Can a int16_t to int conversation result in implementation-defined behavior?

Question

In section 7.18.1.1 paragraph 1 of the C99 standard:

The typedef name intN_t designates a signed integer type with width N , no padding bits, and a two's complement representation.

According to the C99 standard, exact-width signed integer types are required to have a two's complement representation.
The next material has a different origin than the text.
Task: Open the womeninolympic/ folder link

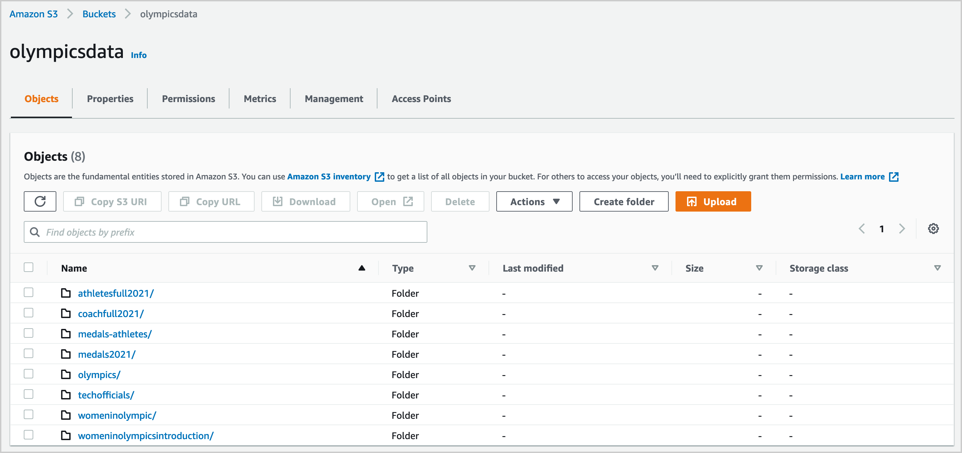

This means, for example, int8_t has a minimum value of -128 as opposed to the one's complement minimum value of -127 .

Section 6.2.6.2 paragraph 2 allows the implementation to decide whether to interpret a sign bit as sign and magnitude , two's complement , or one's complement :

If the sign bit is one, the value shall be modified in one of the following ways:
— the corresponding value with sign bit 0 is negated ( sign and magnitude );
— the sign bit has the value -(2 ^N ) ( two's complement );
— the sign bit has the value -(2 ^N - 1) ( ones' complement ).

The distinct between the methods is important because the minimum value of an integer in two's complement ( -128 ) can be outside the range of values representable in ones' complement ( -127 to 127 ).
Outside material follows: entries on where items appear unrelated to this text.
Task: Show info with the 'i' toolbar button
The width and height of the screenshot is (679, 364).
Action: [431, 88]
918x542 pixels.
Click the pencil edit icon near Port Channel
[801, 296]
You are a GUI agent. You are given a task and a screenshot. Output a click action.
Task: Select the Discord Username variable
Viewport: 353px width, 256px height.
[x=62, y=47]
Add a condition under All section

Suppose an implementation defines the int types as having ones' complement representation, while the int16_t type has two's complement representation as guaranteed by the C99 standard.

int16_t foo = -32768;
int bar = foo;

In this case, would the conversion from int16_t to int cause implementation-defined behavior since the value held by foo is outside the range of values representable by bar ?

Answer 1

Yes.

Specifically, the conversion would yield an implementation-defined result. (For any value other than -32768 , the result and the behavior would be well defined.) Or the conversion could raise an implementation-defined signal, but I don't know of any implementations that do that.
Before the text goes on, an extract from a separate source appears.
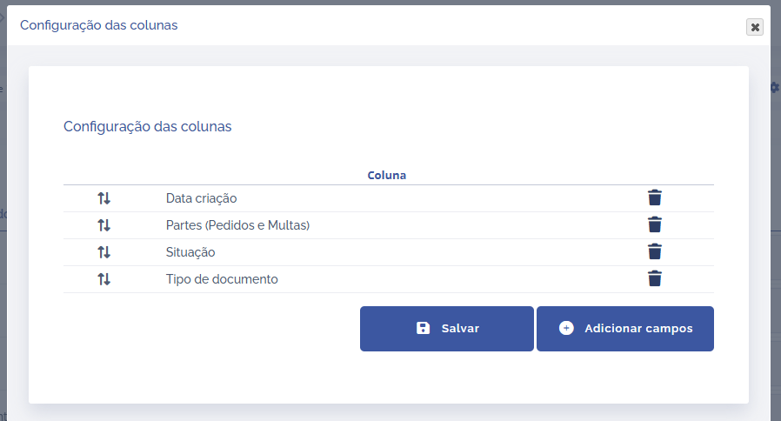Click the Coluna table header
The width and height of the screenshot is (781, 421).
click(x=387, y=175)
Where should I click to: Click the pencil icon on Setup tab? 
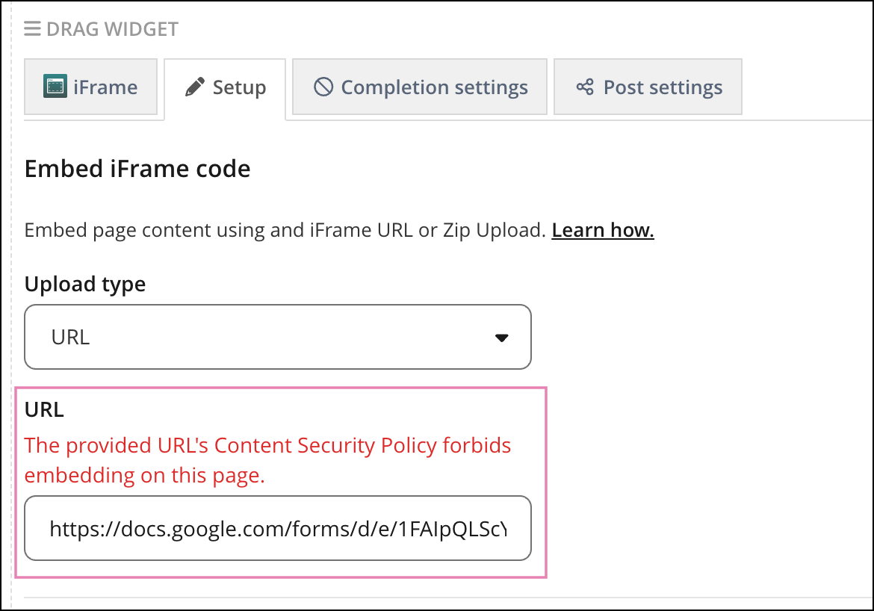click(194, 87)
Reference for the conversion rules: N1570 6.3.1.3p3:

Otherwise, the new type is signed and the value cannot be represented in it; either the result is implementation-defined or an implementation-defined signal is raised.

This can only happen if:

• int is 16-bits (more precisely, has 15 value bits, 1 sign bit, and 0 or more padding bits)
• int uses one's-complement or sign-and magnitude
• The implementation also supports two's-complement (otherwise it just won't define int16_t ).

I'd be surprised to see an implementation that meets these criteria. It would have to support both two's-complement and either one's complement or sign-and-magnitude, and it would have to chose one of the latter for type int . (Perhaps a non-two's-complement implementation might support two's-complement in software, just for the sake of being able to define int16_t .)

If you're concerned about this possibility, you might consider adding this to one of your header files:

#include <limits.h>
#include <stdint.h>

#if !defined(INT16_MIN)
#error "int16_t is not defined"
#elif INT_MIN > INT16_MIN
#error "Sorry, I just can't cope with this weird implementation"
#endif

The #error s are not likely to trigger on any sane real-world implementation.